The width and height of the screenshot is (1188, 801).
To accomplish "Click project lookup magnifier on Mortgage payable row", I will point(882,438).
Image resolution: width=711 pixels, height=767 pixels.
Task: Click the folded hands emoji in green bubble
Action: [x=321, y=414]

○ ○ ○ ○

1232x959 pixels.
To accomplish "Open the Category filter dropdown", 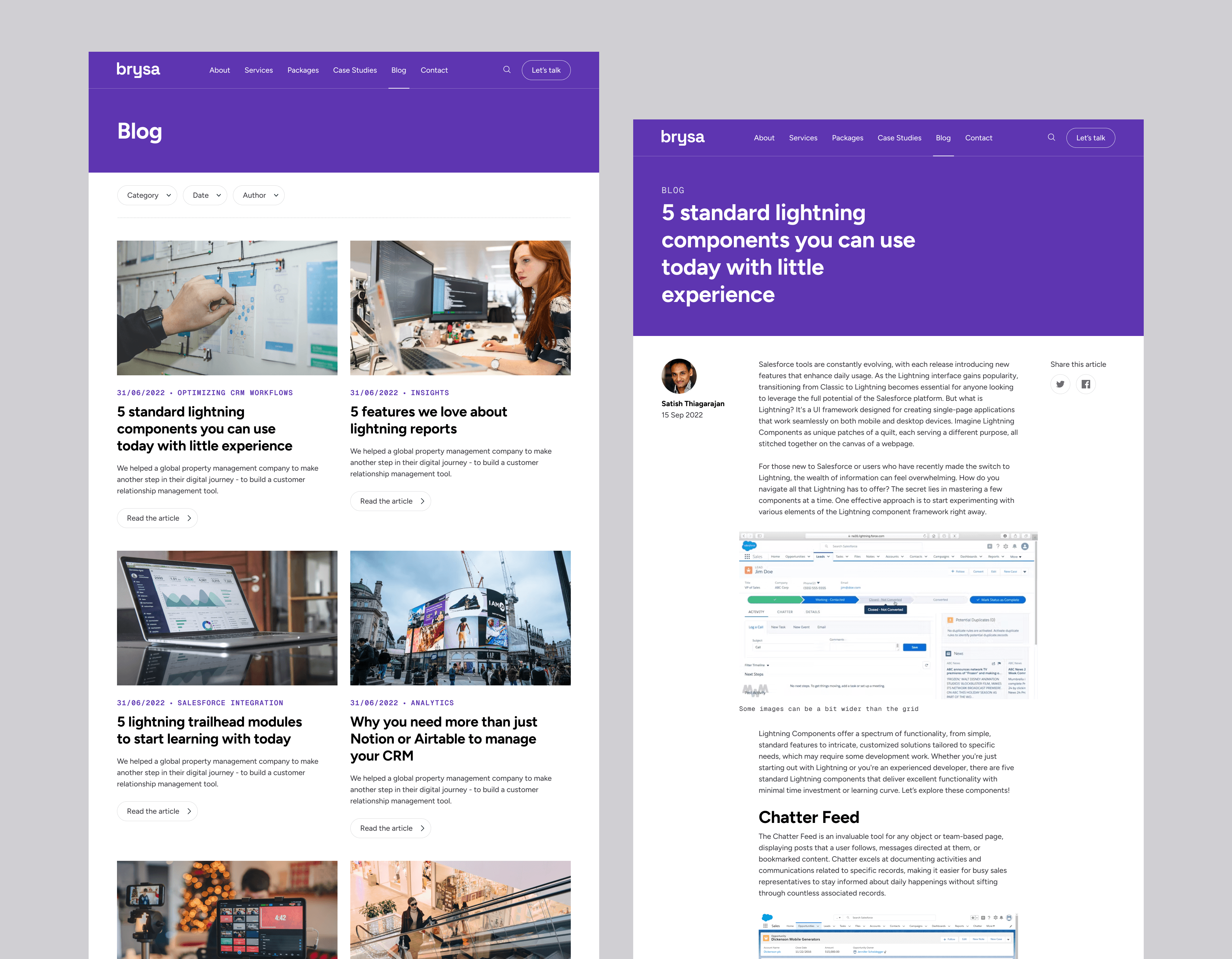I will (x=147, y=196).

○ ○ ○ ○

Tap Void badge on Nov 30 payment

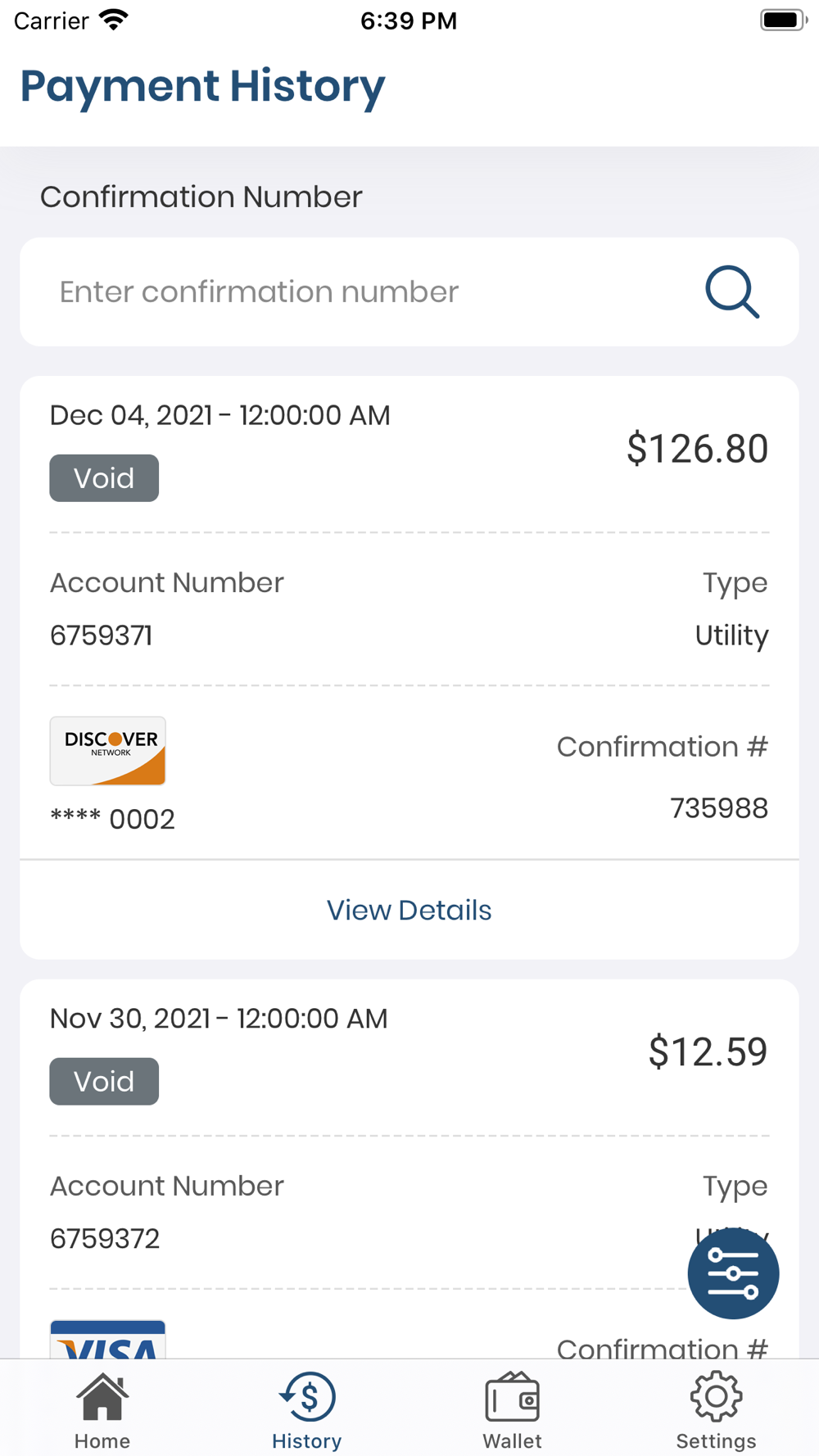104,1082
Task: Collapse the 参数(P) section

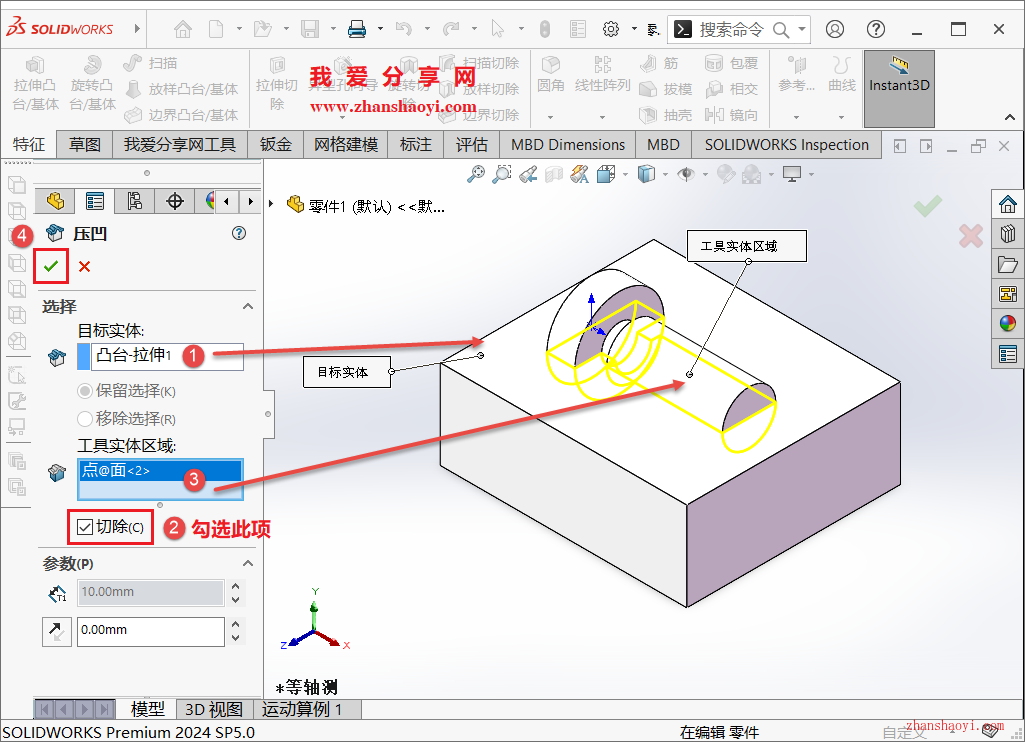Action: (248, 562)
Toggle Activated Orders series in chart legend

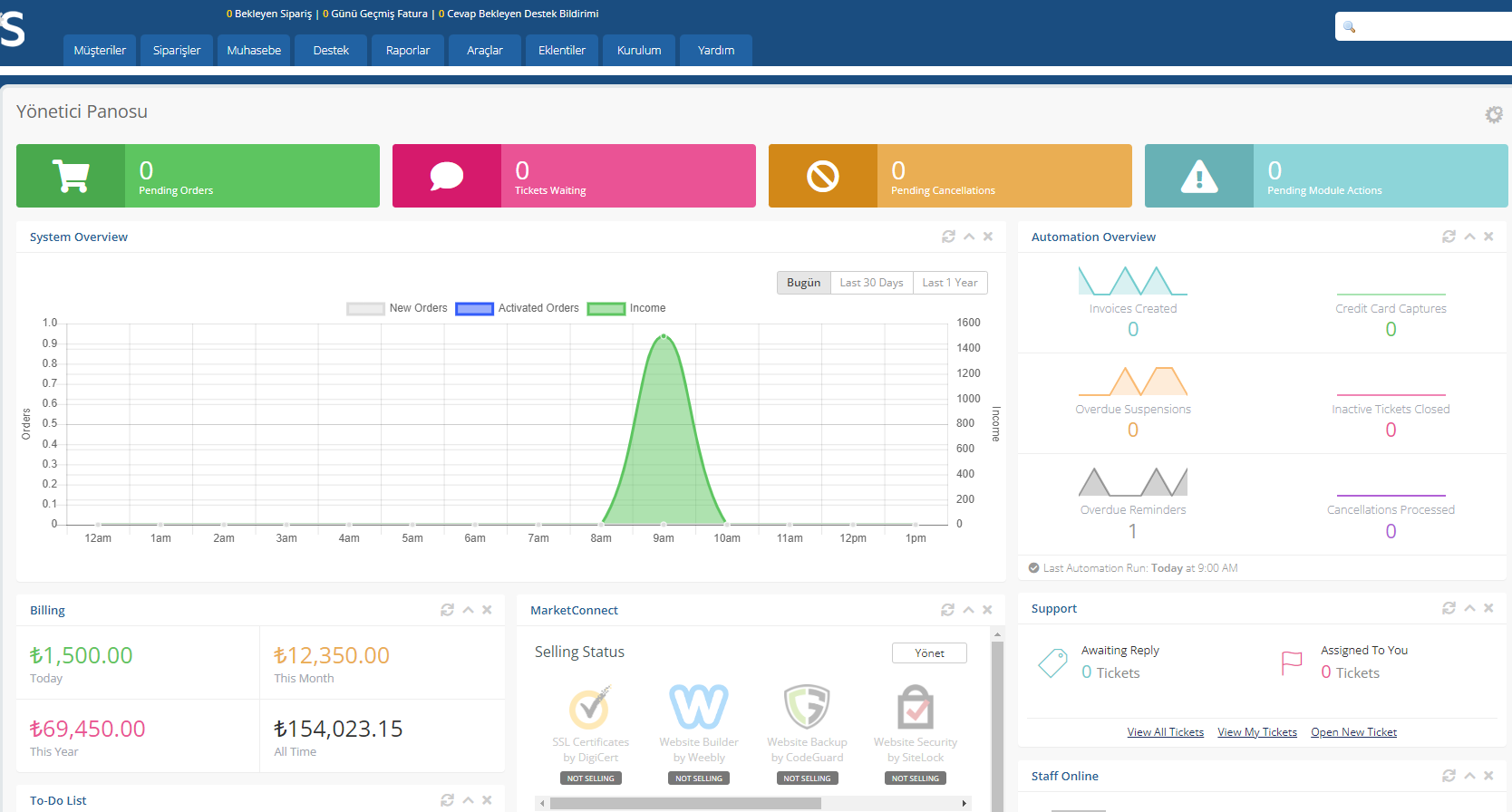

○ ○ ○ ○

* _Task prompt_
Switch "chart legend" to "plot legend" in the lines from the one with "Task: Collapse the 参数(P) section" to the one with "Toggle Activated Orders", both included, and keep everything else the same. Give back only those lines, and leave out the pictures.

* _Exercise solution_
Task: Collapse the 参数(P) section

Action: (248, 562)
Toggle Activated Orders series in plot legend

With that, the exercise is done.